I spent a lot of time as a youngster at the public library. Fortunately my mom was a big reader and took me there often (it was too far from our house for me to ride my bike or walk.) In grade school I'd already figured out that Science Fiction and Fantasy were my favorites. I don't remember what year it was exactly but it doesn't seem like it took me too long to read through everything interesting in the kids section and I moved over to the regular Sci-Fi/Fantasy shelves.
I do remember clearly pulling the White Dragon off the shelf one day and there on the cover was a guy, sitting on a dragon, with little dragons around them both. Well, that was it. I grabbed it and I tore through it.
I still chuckle because my parents were rather conservative and some of the content in that book would have made them flip out. I just loved every bit of it, and then went back to the library to actually read through the series in order. The Pern books became lifelong friends, from that introduction as an adolescent, to bringing Masterharper of Pern with me on my honeymoon (read it on the flight) and today I still am reading the books. Not too many authors have that kind of long term impact.
It's hard to believe that's how Micronians are made. Why don't we see it right now by having you both kiss one another?
I grew up before video games and even though I wasted far too much time in front of the TV I still found time to lose myself in the works of authors like McCaffery, Zelazny, Tolkein, Maxwell and others. In college I could read for half an hour between classes. Sometimes it was classwork but towards the end of the day I needed entertainment. I still remember the day I found the first two Pern books on the shelf of a used bookstore. The cover art sold them. I wore them out reading them and wanted more but had to wait until the first book of the Harper Hall series was released.
Very sorry to hear this but knew she had serious heart problems. 'Damia' from the Tower and Hive series is one of the few books I read again and again.

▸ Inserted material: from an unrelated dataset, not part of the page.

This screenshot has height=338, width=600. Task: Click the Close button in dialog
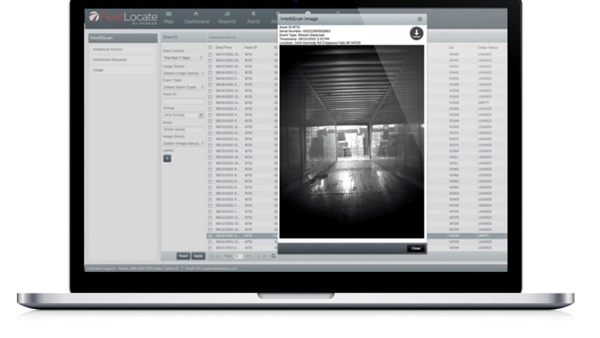click(x=416, y=249)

She wrote beautiful descriptive stories.
She has had a full life doing what she loved. I loved her work, it is a legacy that will live on. The world is a sadder place without her. Thank you for the stories.
The comment about the cover art for the Pern books reminds me of how great they were. I'd imagine that alot of us here have Michael Whelan to thank for in getting us started on many great books. Thanks Anne and Micheal for the great memories.
...after you get your dragon.
Orwell: "In a Time of Universal Deceit, telling the Truth is a Revolutionary Act"
And PernMUSH was one of the first of them, starting just a couple years after TinyMUD. All text of course. The "book and imagination" analogue to the 3D MMOs we have today.
McCaffrey's love scenes, wooing, and relationships were very different from typical SF fare. Typical for a romance novel, perhaps? (I wouldn't know, don't read that genre.) Some people don't care for that in their SF, but I enjoyed the novelty.
Most SF leans towards casual, kinky sex, like Niven's interspecies sex on the Ringworld. Treats it all technically and distantly, or as a tool for manipulation or sealing deals. In Star Trek, seems the crew is often getting drugged with strange fluids, hit with plant spores, tempted with sexy robots, shapeshifting aliens, holodeck creations, or otherwise being enticed or forced into some sort of quickie, cheapie when they are busy with other matters. Sex as a mere plot device, and love as an impediment that could interfere with your duties, an inconvenient holdover from primitive times that has little place in modern life. Worst of all, you always knew almost all the changes in relationships would be rebooted for the next episode. True, the dragons of Pern imposed upon human sex life. However, McCaffrey cared enough about it not to do stuff like reboots.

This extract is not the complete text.